L’objectif n’est évidemment pas de laisser les plants souffrir de la sécheresse, mais de leur apporter la juste quantité d’eau au bon moment. Quelques gestes simples permettent d’améliorer la récolte tout en préservant cette ressource précieuse.
Pourquoi trop arroser peut nuire aux tomates ?
Les tomates sont composées en grande partie d’eau, mais cela ne signifie pas qu’elles apprécient des arrosages excessifs.
Lorsque le sol reste constamment détrempé, les racines disposent de moins d’oxygène et la plante concentre davantage son énergie sur la croissance de ses tiges et de ses feuilles. Les fruits peuvent alors devenir plus gros, mais aussi moins concentrés en sucres et en composés aromatiques.
Des variations importantes entre périodes très sèches et arrosages abondants augmentent également le risque de fendillement des tomates.
Arroser moins souvent, mais plus efficacement
Les jardiniers privilégient généralement des arrosages espacés mais généreux plutôt que de petites quantités distribuées chaque jour.
Cette méthode encourage les racines à descendre plus profondément dans le sol à la recherche de l’humidité. Les plants deviennent ainsi plus résistants lors des épisodes de chaleur.
L’idéal est d’arroser lentement, directement au pied des plants, afin que l’eau pénètre profondément sans ruisseler.
Pour optimiser encore davantage les besoins en eau, il est également conseillé d’installer un paillage, qui limite fortement l’évaporation et maintient le sol frais plus longtemps.
Observer les plantes plutôt que le calendrier
Chaque été est différent. Une fréquence d’arrosage identique ne convient donc pas à toutes les situations.
La texture du sol, la météo, la variété cultivée ou encore le stade de développement influencent directement les besoins en eau.
Avant d’arroser, il est préférable de vérifier l’humidité de la terre en enfonçant un doigt à quelques centimètres de profondeur. Si le sol reste frais, quelques jours supplémentaires peuvent souvent être attendus.
Cette observation régulière permet d’éviter de nombreux arrosages inutiles.
Le paillage, un allié indispensable
Le paillage fait partie des techniques les plus efficaces pour économiser l’eau au jardin.
Une couche de paille, de tontes de gazon bien sèches ou de feuilles mortes réduit fortement l’évaporation tout en limitant la pousse des mauvaises herbes.
Le sol reste plus frais, les racines sont mieux protégées des fortes chaleurs et les besoins en arrosage diminuent parfois de manière importante durant l’été.
Selon l’Ademe, le paillage constitue également un excellent moyen de préserver la structure du sol et de favoriser son activité biologique.
Arroser au bon moment de la journée
L’heure de l’arrosage influence elle aussi son efficacité.

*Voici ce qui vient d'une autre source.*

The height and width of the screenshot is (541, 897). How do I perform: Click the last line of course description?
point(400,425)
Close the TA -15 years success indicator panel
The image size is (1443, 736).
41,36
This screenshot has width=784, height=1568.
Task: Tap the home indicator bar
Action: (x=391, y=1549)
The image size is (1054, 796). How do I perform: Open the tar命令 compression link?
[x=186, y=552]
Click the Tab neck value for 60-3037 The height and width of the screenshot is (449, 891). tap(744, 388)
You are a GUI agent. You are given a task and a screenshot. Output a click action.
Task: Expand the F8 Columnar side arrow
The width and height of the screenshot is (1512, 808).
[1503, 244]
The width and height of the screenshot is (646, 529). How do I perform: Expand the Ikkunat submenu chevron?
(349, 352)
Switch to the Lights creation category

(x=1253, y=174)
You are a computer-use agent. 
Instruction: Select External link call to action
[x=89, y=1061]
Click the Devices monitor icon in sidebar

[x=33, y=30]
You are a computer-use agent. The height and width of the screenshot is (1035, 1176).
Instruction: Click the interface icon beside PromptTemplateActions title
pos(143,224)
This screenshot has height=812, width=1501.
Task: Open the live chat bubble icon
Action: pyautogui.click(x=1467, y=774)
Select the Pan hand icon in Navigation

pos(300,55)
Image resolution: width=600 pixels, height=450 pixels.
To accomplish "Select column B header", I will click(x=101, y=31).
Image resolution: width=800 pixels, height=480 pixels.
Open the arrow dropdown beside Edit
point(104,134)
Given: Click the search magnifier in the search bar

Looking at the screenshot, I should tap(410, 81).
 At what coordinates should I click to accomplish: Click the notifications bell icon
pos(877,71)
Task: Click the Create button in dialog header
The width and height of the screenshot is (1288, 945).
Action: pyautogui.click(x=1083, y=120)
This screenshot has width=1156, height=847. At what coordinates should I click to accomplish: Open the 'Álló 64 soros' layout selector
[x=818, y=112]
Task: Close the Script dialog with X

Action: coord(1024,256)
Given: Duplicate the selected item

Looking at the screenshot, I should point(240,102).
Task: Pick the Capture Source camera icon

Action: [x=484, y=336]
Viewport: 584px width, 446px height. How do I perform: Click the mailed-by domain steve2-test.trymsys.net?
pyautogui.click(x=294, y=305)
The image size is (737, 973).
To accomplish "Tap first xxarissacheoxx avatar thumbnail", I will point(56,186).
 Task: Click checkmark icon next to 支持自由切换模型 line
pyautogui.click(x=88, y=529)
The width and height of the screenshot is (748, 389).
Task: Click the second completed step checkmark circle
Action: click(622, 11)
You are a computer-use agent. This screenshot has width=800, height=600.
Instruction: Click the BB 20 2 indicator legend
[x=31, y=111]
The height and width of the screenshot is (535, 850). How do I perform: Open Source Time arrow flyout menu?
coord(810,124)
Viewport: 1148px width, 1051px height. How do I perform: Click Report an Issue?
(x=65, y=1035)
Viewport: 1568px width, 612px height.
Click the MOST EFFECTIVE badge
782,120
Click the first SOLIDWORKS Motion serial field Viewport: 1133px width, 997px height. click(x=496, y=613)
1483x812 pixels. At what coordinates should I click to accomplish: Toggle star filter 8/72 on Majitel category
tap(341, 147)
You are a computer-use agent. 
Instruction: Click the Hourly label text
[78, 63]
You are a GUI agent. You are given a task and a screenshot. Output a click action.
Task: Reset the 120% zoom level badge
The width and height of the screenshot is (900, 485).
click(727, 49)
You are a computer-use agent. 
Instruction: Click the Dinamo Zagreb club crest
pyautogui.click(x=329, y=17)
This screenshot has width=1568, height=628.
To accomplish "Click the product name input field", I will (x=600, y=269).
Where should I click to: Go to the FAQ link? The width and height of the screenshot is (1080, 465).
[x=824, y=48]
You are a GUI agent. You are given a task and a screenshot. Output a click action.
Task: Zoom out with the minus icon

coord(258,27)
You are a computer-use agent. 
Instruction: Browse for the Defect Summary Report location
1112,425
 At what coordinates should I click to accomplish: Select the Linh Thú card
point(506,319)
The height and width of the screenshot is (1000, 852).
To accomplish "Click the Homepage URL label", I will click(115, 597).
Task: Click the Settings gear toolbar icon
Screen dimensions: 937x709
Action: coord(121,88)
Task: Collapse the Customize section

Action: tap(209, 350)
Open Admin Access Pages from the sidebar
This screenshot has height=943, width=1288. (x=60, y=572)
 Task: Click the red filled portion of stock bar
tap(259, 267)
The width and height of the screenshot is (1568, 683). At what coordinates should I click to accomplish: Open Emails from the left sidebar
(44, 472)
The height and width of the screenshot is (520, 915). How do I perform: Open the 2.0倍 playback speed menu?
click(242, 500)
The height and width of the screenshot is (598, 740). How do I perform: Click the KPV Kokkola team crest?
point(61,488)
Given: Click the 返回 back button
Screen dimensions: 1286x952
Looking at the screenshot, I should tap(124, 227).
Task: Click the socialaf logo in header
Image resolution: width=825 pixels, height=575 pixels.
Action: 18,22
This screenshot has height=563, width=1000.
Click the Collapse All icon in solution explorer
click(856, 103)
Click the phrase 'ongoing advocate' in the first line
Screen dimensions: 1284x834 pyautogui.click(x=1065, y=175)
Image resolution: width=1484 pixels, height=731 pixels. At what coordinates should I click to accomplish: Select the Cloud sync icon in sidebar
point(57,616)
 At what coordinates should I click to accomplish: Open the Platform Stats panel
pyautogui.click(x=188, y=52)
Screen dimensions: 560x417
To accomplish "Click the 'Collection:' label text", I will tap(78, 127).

Le matin reste généralement le meilleur moment. Les plantes disposent alors de toute la journée pour absorber l’eau avant les fortes chaleurs, tandis que le feuillage sèche rapidement.
Un arrosage en plein après-midi entraîne davantage d’évaporation. Quant au soir, il peut favoriser certaines maladies cryptogamiques si l’humidité persiste longtemps sur les feuilles.
C’est pourquoi il est recommandé d’arroser directement au pied des plants plutôt que sur le feuillage.
Limiter les maladies grâce à un arrosage adapté
Les tomates sont sensibles à plusieurs maladies favorisées par l’humidité, notamment le mildiou.
Maintenir les feuilles sèches, espacer suffisamment les plants et assurer une bonne circulation de l’air réduisent les risques d’apparition de ces champignons.
Un arrosage localisé permet également d’éviter les éclaboussures de terre susceptibles de transporter certains agents pathogènes vers le feuillage.
Des tomates plus goûteuses avec une gestion raisonnée de l’eau
Réduire légèrement les apports d’eau, sans mettre les plantes en situation de stress sévère, favorise souvent une meilleure concentration des saveurs. Les fruits gagnent en intensité aromatique tout en restant bien développés.
Cette approche demande un peu plus d’observation que d’efforts. En apprenant à lire les besoins réels des plants plutôt qu’à suivre un calendrier fixe, il est possible de produire de tomates savoureuses, de réaliser des économies d’eau et d’adopter un jardinage plus résilient face aux étés de plus en plus chauds.